An Open Letter to Sonic's Biggie Cheese

Lee-ow? Note that this is reanimated Sonic. The one with teeth.

Lee-ow? Note that this is reanimated Sonic. The one with teeth.

Welcome back to The Lounge. Please sit down as I read this letter I drafted to Sonic. No, not Sonic from video game and theater fame, but rather the carhop fast-food chain we’ve all grown to love.

Sonic, oh Sonic (read like O Captain, My Captain!). I enjoy you. I really do. The half-priced happy hour drinks are incredible. I am a fiend for diet coke. And half-priced diet coke? In my carhop? Incredible. But Sonic. You’ve invented a concoction that concerns me in ways I did not believe to be feasible or possible or anything.

You invented a product that led me to have a spiritual experience in a bad way. My soul left my body in ways that should be impossible and now I’m forced to live that way. The product in discussion and consideration is the new burger - The Biggie Cheese.

Now, what is the Biggie Cheese? I’m so sorry you asked. There are two potential routes we can go with the Biggie Cheese. We will first start with the meme, Biggie Cheese:

Biggie Cheese is a rapping mouse character from the 2006 computer-animated comedy film Barnyard, who is named after the deceased rapper Biggie Smalls. Online, the character gained much notoriety after being featured in a series of screenshots depicting an interesting chat conversation.

“Biggie Cheese.” Know Your Meme, 13 Aug. 2019, https://knowyourmeme.com/memes/biggie-cheese.

I never thought I’d do an MLA citation for Biggie Cheese. Anyway, please inquire to that article. The underlined, italicized, and bold phrase “interesting” was definitely a different word but you can inquire yourself on what it’s meant to be. This is Biggie Cheese One.

Now we’re on to Biggie Cheese Two, the one I experienced. Now, I have the Sonic App, and received the following notification:

Oh God. I emailed this picture to myself from my other email and Gmail asked me if it was spam. Yeah.

Oh God. I emailed this picture to myself from my other email and Gmail asked me if it was spam. Yeah.

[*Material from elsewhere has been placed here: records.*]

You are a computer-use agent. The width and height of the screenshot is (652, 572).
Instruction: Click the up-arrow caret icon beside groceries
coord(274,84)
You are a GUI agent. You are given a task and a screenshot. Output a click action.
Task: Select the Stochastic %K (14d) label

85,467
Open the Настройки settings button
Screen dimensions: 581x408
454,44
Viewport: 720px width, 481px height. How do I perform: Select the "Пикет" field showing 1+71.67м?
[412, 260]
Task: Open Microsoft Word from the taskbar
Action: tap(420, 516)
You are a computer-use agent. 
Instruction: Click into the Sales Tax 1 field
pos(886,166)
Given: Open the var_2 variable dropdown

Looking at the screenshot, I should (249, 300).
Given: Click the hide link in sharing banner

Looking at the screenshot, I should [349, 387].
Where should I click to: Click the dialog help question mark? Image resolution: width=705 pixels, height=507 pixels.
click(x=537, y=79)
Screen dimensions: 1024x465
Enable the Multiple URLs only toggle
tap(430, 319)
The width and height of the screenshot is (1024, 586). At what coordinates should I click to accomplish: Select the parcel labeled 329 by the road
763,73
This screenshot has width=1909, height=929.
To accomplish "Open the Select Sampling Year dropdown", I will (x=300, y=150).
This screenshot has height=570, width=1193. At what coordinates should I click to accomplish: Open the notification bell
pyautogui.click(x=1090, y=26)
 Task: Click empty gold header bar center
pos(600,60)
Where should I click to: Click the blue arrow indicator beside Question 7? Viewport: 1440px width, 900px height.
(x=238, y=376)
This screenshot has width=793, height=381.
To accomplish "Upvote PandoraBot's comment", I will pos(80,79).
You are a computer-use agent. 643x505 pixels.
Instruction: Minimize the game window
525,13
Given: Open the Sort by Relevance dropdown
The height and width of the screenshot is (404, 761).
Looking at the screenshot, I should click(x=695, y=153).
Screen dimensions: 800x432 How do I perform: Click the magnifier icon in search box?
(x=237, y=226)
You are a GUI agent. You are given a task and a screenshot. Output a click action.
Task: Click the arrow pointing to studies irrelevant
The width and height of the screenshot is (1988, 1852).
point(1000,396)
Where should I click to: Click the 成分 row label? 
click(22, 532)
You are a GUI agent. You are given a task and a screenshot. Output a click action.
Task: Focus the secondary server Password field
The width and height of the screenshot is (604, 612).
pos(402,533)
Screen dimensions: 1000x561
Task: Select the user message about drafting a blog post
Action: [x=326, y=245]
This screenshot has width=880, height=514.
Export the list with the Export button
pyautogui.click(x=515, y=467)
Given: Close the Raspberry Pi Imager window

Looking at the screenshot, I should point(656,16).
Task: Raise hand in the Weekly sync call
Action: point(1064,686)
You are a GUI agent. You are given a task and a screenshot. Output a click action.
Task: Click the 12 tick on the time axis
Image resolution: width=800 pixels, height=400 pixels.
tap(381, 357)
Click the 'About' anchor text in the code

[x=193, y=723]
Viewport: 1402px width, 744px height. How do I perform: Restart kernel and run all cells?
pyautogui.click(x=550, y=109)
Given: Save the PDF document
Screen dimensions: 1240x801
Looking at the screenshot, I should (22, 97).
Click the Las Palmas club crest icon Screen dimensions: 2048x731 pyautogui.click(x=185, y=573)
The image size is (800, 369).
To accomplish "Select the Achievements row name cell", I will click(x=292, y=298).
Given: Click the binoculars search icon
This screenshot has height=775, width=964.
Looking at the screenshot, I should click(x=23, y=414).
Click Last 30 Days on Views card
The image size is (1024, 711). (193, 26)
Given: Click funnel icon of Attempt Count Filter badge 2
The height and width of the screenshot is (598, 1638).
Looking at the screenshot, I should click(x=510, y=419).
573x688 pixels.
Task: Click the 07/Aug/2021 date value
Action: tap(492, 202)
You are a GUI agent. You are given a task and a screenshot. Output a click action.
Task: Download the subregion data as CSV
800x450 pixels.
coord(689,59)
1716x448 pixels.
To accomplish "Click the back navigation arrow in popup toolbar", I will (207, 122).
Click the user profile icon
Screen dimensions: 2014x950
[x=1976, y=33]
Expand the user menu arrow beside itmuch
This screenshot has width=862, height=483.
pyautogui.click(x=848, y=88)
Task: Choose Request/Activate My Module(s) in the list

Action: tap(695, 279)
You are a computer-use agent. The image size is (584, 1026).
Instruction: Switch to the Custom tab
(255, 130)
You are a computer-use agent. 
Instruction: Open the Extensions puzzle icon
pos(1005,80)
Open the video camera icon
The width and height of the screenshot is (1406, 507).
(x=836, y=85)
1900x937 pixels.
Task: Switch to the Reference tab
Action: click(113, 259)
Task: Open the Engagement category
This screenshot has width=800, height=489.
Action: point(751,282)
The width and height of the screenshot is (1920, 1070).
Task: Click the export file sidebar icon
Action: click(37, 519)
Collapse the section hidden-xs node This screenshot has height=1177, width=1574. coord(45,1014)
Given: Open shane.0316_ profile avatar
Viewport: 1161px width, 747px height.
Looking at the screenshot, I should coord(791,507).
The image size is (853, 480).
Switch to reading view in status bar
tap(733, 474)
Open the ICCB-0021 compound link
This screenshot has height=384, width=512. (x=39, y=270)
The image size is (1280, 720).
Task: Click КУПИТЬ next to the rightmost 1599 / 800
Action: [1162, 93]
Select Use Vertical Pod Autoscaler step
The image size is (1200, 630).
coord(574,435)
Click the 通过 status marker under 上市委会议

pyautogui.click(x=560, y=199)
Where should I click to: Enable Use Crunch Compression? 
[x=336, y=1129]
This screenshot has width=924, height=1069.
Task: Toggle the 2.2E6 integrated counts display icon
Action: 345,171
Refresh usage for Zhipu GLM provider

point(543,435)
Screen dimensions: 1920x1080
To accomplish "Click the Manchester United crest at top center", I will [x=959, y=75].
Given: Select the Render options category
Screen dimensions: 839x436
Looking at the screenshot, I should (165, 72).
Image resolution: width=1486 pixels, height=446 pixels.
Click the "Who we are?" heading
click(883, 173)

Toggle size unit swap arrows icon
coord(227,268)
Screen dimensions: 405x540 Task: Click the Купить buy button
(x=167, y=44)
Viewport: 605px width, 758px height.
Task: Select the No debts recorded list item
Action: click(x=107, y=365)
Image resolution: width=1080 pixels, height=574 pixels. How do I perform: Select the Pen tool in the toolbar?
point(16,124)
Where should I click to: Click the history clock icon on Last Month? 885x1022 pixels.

Above I highlighted: “View Legal Details”. Also above shows the first image of The Beast itself. I had no idea what the implications of Legal Details on a cheeseburger promo could be, let alone on a monstrosity of a burger. What could it be? Pepto-Bismol not provided? If you have a heart attack in the parking lot the carhops have no obligation to revive you? Unfortunately, it just ended up being about taxes or something so whatever.

So I decided to go ahead and order it. Please don’t judge me. Matthew and I had been driving back from Arkansas for hours and I was delusional. I did the order ahead and picked up Matthew a meal as well. I drove there, heart-thumping, not knowing that soon would be the theme for my entire evening and the next day as well. I have never felt like less of a person than when I had to look them in the eyes as they read out my order:

  • Biggie Cheese

  • Chilli Cheese Fries

  • Coney Dog

  • Double Cheeseburger

Oh god 2

Did I mention that it was just me in the car? Just me. Not Matthew. This was my order and it appeared to be just for me. I drove out of there the second the bag was in my hand. I haven’t gone back since. I got home and unwrapped the burger, and was forced to face the reality of my actions. The rest is history. I ate the Biggie Cheese and stared at the mirror for an undisclosed amount of time. I then experienced the fastest heartburn I had ever experienced. I mean mere minutes. It persisted all night. It persisted the next day. It may even still be burning to this day. Like an unfortunate and endless wildfire.

I can divide my life into two phases. Pre-Biggie Cheese, Post-Biggie Cheese. Here we are living in the Post-Biggie Cheese.

The Biggie Cheese was a Double Cheeseburger with various accouterments. It was aight I guess, feel free to do whatever. This is the state I live in now. Here we are and here we go.

I hope you had a good visit to The Lounge. I have to go lay down now. I’m exhausted.